Растворение в Чехове

Официальная премьера «Трех сестер» в Новосибирске датируется 11 сентября 2015 года, однако первый выход барышень Прозоровых в свет состоялся пятью днями раньше в рамках екатеринбургского фестиваля «Реальный театр», куда постановка Тимофея Кулябина была приглашена вместе с нашумевшим в прошлом сезоне спектаклем Дмитрия Егорова «Довлатов. Анекдоты». Кредит доверия режиссеру организаторы форума выдали авансом незадолго до завершения репетиционного процесса, расписанного с непозволительной (ли?) по нынешним стремительным временам роскошью, однако в этом маленьком отступлении от церемониала не стоит искать чего-либо сверхъестественного. Во-первых, всякий приличный фестиваль позволяет себе время от времени потенциально громкую премьеру. Во-вторых, дирекция «Реального театра» точно знала, на что идет, и не рисковала ничем, кроме отсутствия свободного пространства на показе. Тимофей Кулябин сегодня не просто входящий в моду режиссер, но стараниями мракобесов и отечественного Минкульта мировое имя, бренд, отчасти даже символ свободы и сопротивления. Помимо прочего главреж «Красного факела» славится умением работать с текстом любой сложности и мастерством скрупулезно распределять репетиционный процесс. Шутка ли — два календарных года на создание почти пятичасового полотна. Старая школа, не терпящая ни суеты, ни cabotage.

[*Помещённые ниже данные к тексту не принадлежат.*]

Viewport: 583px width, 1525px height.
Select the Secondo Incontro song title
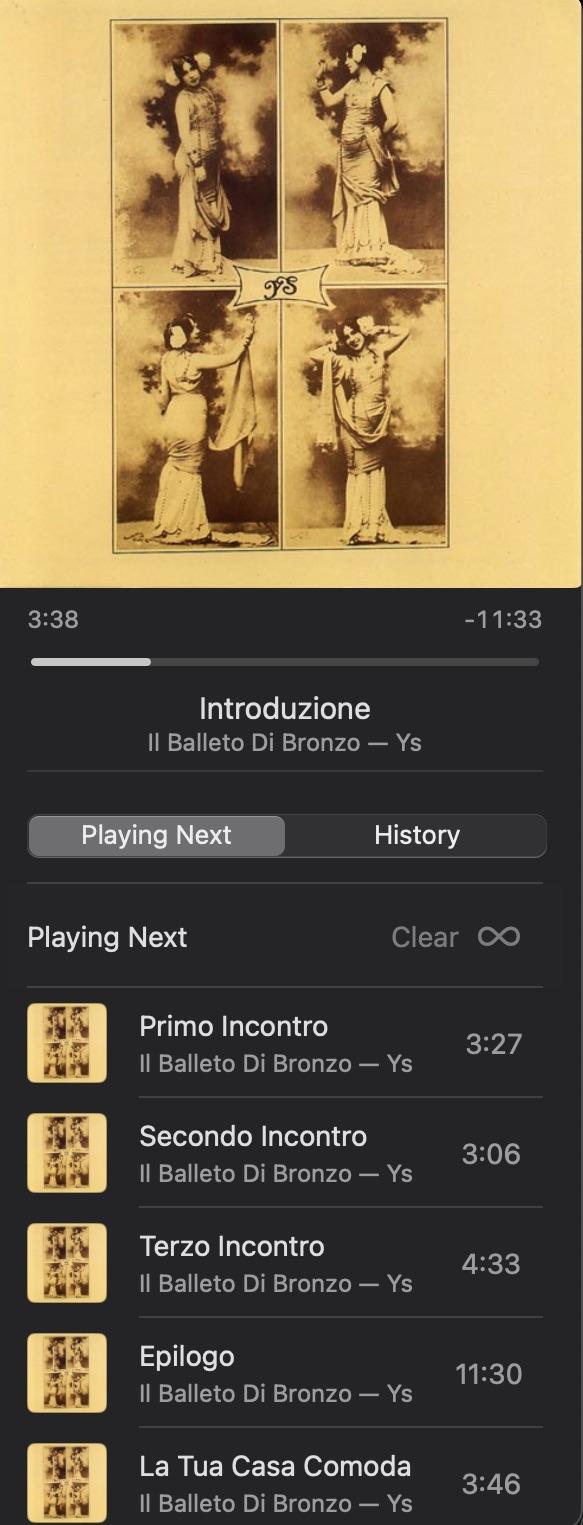click(253, 1136)
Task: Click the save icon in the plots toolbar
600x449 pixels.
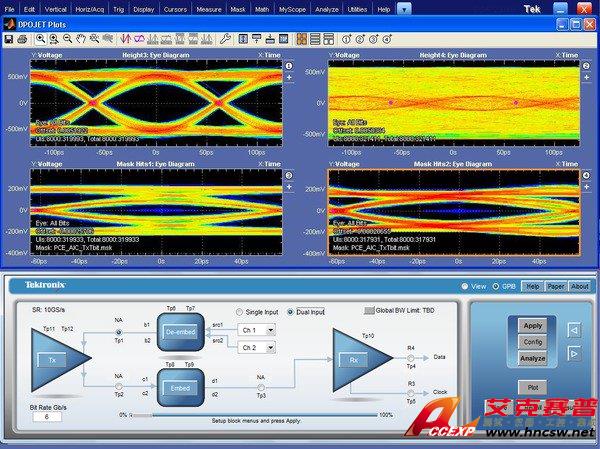Action: coord(9,39)
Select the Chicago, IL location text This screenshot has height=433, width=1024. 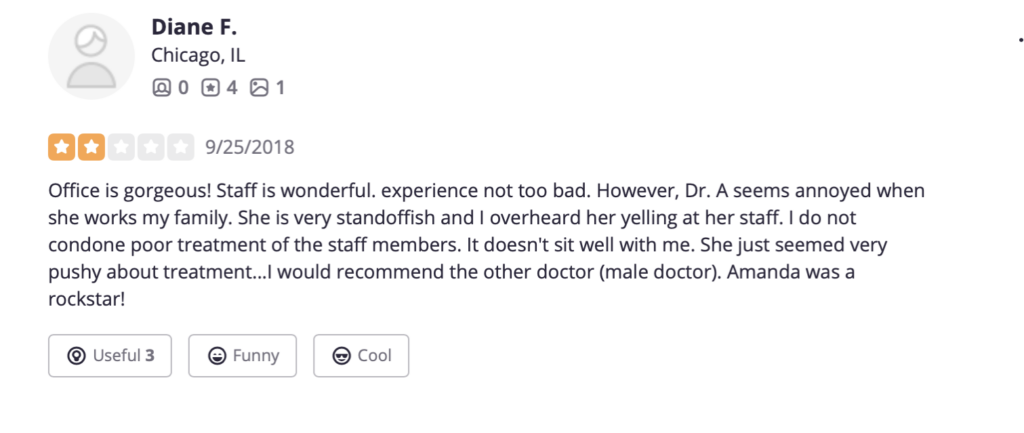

Творческая группа на создание «Трех сестер» собралась приметная, тщательно подогнанная под фигуру «хозяина спектакля» и проверенная сценой. Художник-постановщик — Олег Головко, неоспоримо — мастер своего дела, осветивший, очеловечивший хрестоматийный образ чеховской усадьбы. Сколько чудесных деталей в его работе, сколько подробностей. Патинированные шкапы, молочная белизна фарфора, преданные гортензии, уютная клетка пледов, расписной самовар, старинные часы с боем, бережно перевязанные стопки книг, лукавое зеркало-перевертыш или затянутая в финале целлофаном мебель «звучат» громче слов, рапортуют точнее ремарок, портретируют объективнее кисти. Усложняется сценографическая роспись остроумным совмещением временных пластов: современные гаджеты прекрасно уживаются здесь со старосветской утварью, а капроновые колготки — с шинелями «Белой гвардии». Строго говоря, в «Трех сестрах» время размыто и конкретизируется не числами, веками, десятилетиями, а оппозицией прошлое-настоящее-будущее, читай — память, реальность и мечты, в которых все... Денис Солнцев, отобразивший настроение и подтекст каждой сцены языком света и тени и достигший ошеломляющего эффекта в третьем акте с его темнотой, чадом, удушьем, предгрозовой тревогой и блуждающими огнями оцифрованной страсти... В ролях накрепко присвоенные режиссером артисты и новички в кулябинской системе координат, все вместе составляющие замечательный актерский ансамбль, на молекулярном уровне заложенный в душу «Красного факела», от десятилетия к десятилетию меняющий лица, но не растворяющийся в пене сценических дней.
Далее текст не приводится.